It took Traykov less than a week to become just the ninth member of the Cedar Club in Blackburn's 13 years of holding the competition.
Traykov, 18, said that wasn't even close to his best performance, either. The Bulgarian 6-5 senior scoring point guard once knocked down 128 straight foul shots back in his homeland.
``He's got a tremendous vertical and is a good shooter, but he's just learning the American game," Blackburn said. "He's more of a scoring point who needs his shots. He can get to the basket and he jumps out of the gym. Nobody's seen him play live yet."

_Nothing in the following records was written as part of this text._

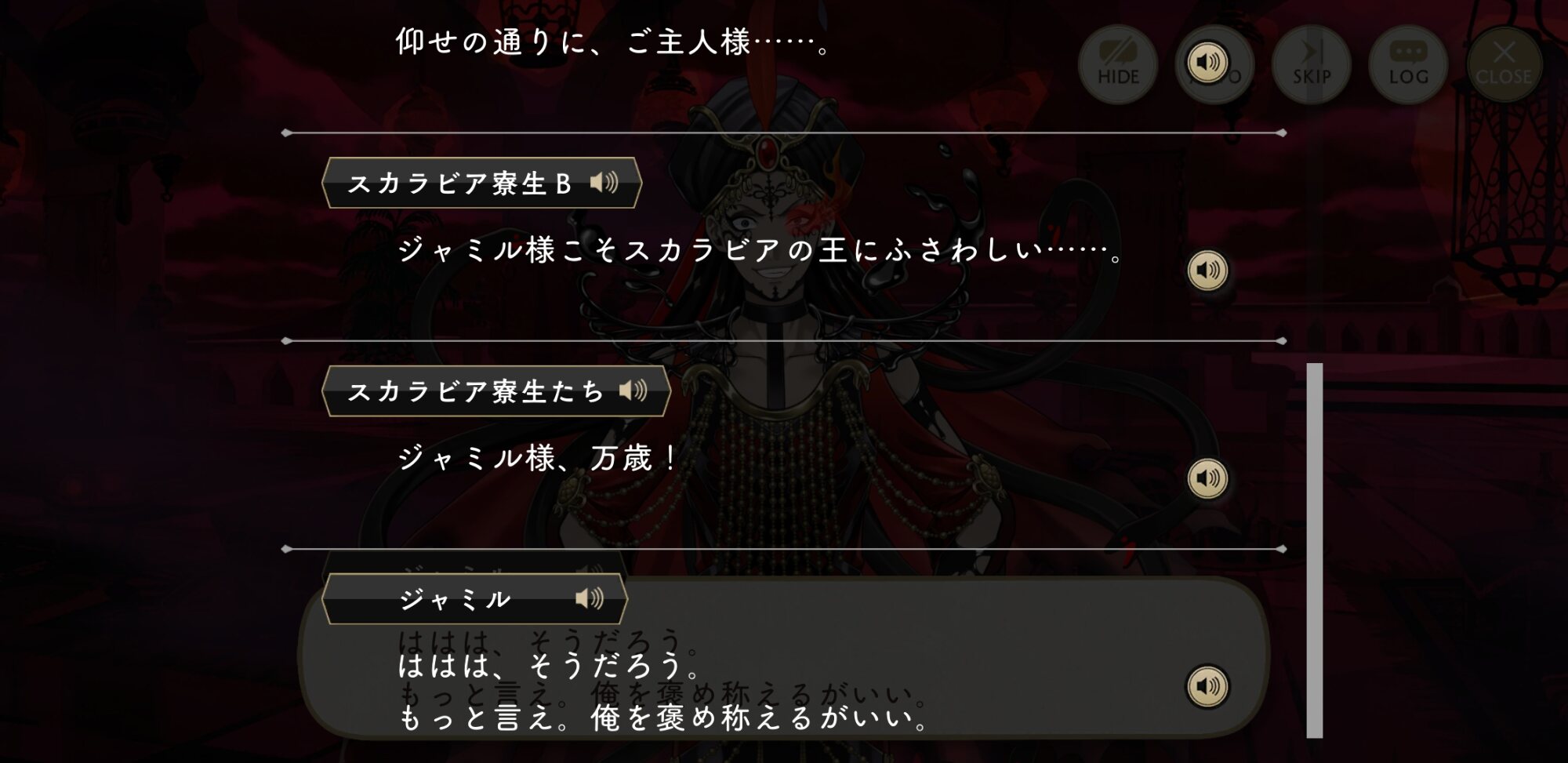Click speaker icon next to スカラビア寮生B name
The width and height of the screenshot is (1568, 763).
point(604,183)
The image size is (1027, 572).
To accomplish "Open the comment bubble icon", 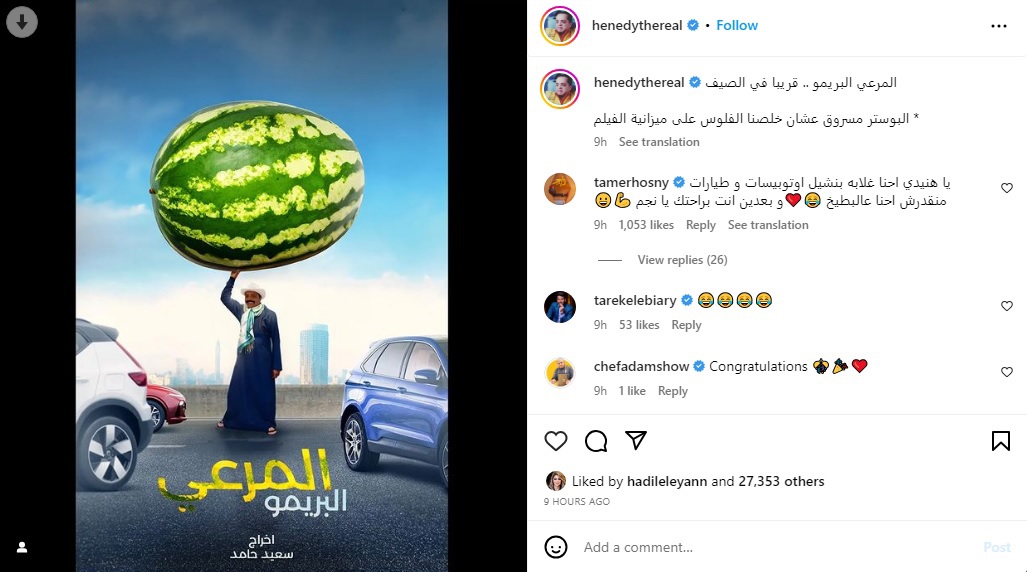I will [596, 441].
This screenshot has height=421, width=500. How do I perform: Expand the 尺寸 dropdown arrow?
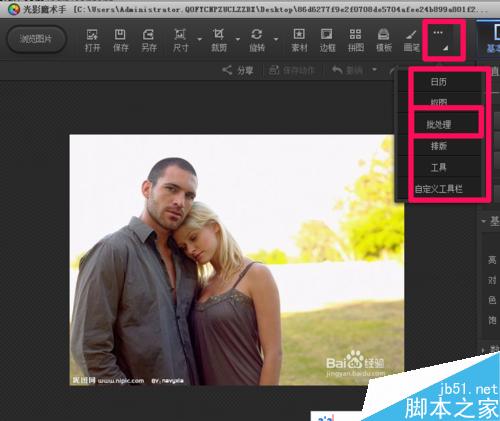pos(200,39)
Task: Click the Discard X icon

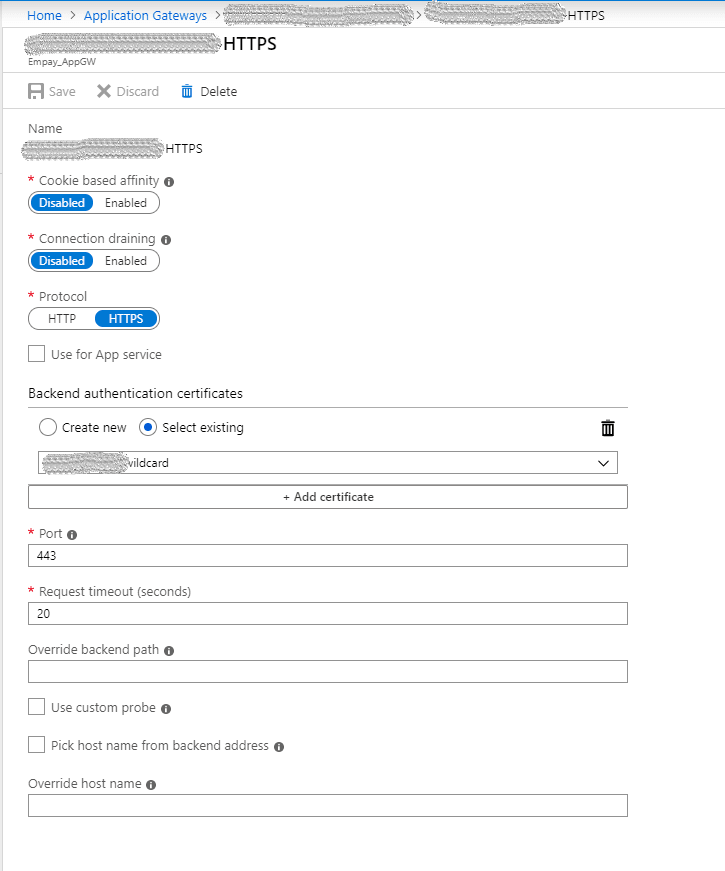Action: click(104, 91)
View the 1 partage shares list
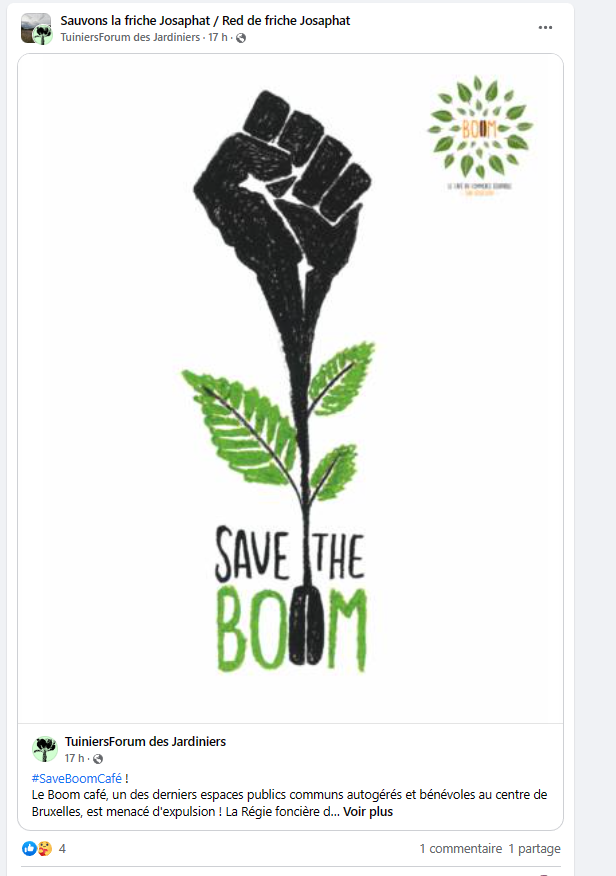Screen dimensions: 616x876 pyautogui.click(x=534, y=849)
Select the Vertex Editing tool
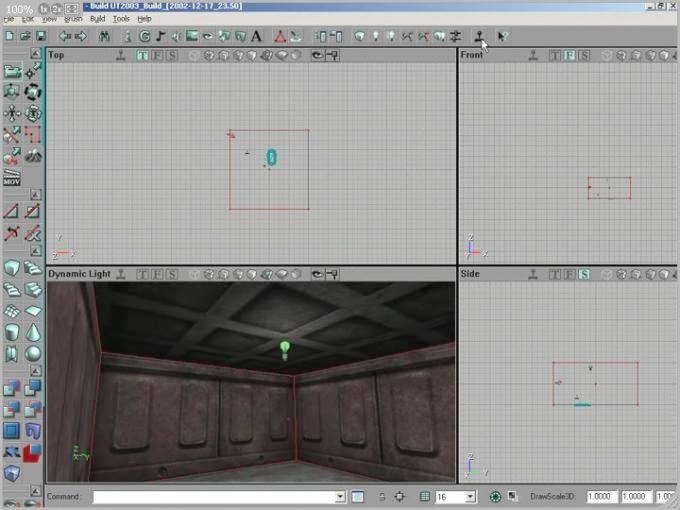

From the looks of a couple of this season's games on tape, Traykov can knock down the 3-pointer with regularity and also knows how to get the ball to his teammates in spots where they can score. However, he needs to use his athleticism to penetrate more to the basket rather than hanging out on the perimeter and relying on his long-range jumper.
Despite the fact that he's a fairly-unknown commodity and a newcomer to American basketball, the word is starting to spread quickly about the kid who started at the two-guard on the Bulgarian under-20 junior national team.
``I have no idea where I want to go," Traychov said. "I have to visit a few schools first. I want to play and get a good education. It doesn't matter if I'm in a big city or not, because I'm not here for fun."
Traykov averaged 22.5 points in his first two games at Lebanon before putting up 10 and 9 in the last two contests.
Like many Europeans, Traykov has to learn how to play defense. He also has to pick up some of the different rules in the U.S. – such as a five-second call he had no knowledge of while dribbling in the backcourt last week.
Traykov just sort of fell into Blackburn's lap. Traykov's older brother, who lives in Sofia, Bulgaria, sent e-mails to a few high school athletic directors after doing a search on the internet – and Lebanon's AD replied and the rest is history.